Google Online Machine Learning Course

Machine Learning

ML systems learn how to combine input to produce useful predictions on never-before-seen data.

Terminology

  • Labels
  • Features
  • Examples

    • labeled examples
      labeled examples: {features, label}: (x, y)
    
    • unlabeled examples
      unlabeled examples: {features, ?}: (x, ?)
    
  • Models A model defines the relationship between features and label. Two phases of a model’s life: - Training - Inference

  • Regression vb. Classification

    • Regression: A regression model predicts continuous values.
    • Classification:
    • A classification model predicts discrete values.

Linear Regression

  • Definition: $$ y = b + Wx $$
  • L2 Loss: $$ L_2 Loss = \sum_{x,y \in D}(y - predictions(x))^2 $$
  • We’re summing over all examples in the training set.
  • Mean square error (MSE) is the average squared loss per example over the whole dataset.
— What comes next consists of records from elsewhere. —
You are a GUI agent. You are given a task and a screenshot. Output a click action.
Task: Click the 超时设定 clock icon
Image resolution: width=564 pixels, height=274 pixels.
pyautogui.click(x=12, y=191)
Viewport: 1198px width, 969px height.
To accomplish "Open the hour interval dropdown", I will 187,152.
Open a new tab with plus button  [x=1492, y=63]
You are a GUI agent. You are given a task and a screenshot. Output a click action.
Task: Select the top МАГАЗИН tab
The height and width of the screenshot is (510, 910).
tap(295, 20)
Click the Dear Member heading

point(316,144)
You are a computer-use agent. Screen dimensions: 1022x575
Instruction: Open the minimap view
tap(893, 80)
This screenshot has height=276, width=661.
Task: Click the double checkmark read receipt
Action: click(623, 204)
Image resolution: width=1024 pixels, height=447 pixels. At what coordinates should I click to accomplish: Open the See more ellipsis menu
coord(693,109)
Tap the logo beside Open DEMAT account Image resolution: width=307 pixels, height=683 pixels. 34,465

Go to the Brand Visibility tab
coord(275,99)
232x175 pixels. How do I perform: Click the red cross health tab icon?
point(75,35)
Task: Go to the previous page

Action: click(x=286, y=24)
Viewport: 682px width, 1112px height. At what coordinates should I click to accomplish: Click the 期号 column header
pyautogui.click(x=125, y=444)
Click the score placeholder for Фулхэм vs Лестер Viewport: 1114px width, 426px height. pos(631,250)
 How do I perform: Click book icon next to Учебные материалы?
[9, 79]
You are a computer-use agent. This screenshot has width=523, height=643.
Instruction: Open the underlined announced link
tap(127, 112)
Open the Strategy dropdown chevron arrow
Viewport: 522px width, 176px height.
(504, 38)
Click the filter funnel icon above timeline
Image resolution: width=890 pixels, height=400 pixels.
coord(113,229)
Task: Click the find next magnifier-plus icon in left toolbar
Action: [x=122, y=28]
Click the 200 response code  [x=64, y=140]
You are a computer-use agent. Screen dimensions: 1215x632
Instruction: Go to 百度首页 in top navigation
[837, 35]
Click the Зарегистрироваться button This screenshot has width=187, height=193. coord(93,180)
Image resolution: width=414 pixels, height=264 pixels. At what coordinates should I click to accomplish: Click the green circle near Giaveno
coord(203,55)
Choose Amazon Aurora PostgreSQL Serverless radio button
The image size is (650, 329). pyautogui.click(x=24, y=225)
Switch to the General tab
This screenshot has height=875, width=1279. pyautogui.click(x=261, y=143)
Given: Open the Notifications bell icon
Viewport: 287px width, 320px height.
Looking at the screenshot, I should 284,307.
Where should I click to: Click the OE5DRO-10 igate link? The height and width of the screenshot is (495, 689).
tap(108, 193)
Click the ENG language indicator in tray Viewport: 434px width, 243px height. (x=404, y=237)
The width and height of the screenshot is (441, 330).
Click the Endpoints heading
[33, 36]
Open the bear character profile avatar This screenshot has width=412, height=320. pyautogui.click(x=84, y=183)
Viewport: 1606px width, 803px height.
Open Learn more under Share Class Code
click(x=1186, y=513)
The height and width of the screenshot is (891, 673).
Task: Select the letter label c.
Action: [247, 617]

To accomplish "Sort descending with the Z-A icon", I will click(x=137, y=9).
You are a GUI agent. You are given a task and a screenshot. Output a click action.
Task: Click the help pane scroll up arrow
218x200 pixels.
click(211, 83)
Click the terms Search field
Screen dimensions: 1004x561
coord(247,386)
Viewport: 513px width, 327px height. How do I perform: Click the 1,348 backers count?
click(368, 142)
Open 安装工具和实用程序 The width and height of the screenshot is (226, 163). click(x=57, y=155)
To calculate MSE, sum up all the squared losses for individual examples and then divide by the number of examples. $$ MSE = \frac{1}{ N } \sum_{x,y \in D}(y - predictions(x))^2 $$

Reducing Loss

Iterative trial-and-error process

Figure 1. Process

A machine learning model is trained by starting with an initial guess for the weights and bias and iteratively adjusting those guesses until learning the weights and bias with the lowest possible loss.

Gradient Descent

Convex problems have only one minimum; that is, only one place where the slope is exactly 0. That minimum is where the loss function converges.

In machine learning, gradients are used in gradient descent. We often have a loss function of many variables that we are trying to minimize, and we try to do this by following the negative of the gradient of the function.

A gradient is a vector, it has two characteristics:

  • a direction
  • a magnitude

The gradient always points in the direction of steepest increase in the loss function. The gradient descent algorithm takes a step in the direction of the negative gradient in order to reduce loss as quickly as possible.

Figure 2. Gradient Descent

The gradient descent then repeats this process, edging ever closer ot the minimum.

Learning Rate

Gradient descent algorithms multiply the gradient byu a scalar known as the learning rate(also sometimes called step size) to determine the next point.

Hyperparameters are the knobs that programmers tweak in ML algorithms.

Small Learning Rate
Large Learning Rate
Right Learning Rate
Ideal Learning Rate

The ideal learning rate in one-dimension is

$$ \frac{1}{f(x)^{\prime\prime}} $$

(the inverse of the second derivative of f(x) at x).

The ideal learning rate for 2 or more dimension is the inverse of the Hessian(matrix of second partial derivatives)

In practice, finding a “perfect” (or near-perfect) learning rate is not essential for successful model training. The goal is to find a learning rate large enough that gradient descent converges efficiently, but not so large that it never converges.

Stochastic gradient descent (SGD)

It uses only a single example (a batch size of 1) per iteration. Given enough iterations, SGD works but is very noisy. The term “stochastic” indicates that the one example comprising each batch is chosen at random.

Mini-batch stochastic gradient descent (mini-batch SGD)

It is a compromise between full-batch iteration and SGD. A mini-batch is typically between 10 and 1,000 examples, chosen at random. Performing gradient descent on a small batch or even a batch of one example is usually more efficient than the full batch. After all, finding the gradient of one example is far cheaper than finding the gradient of millions of examples.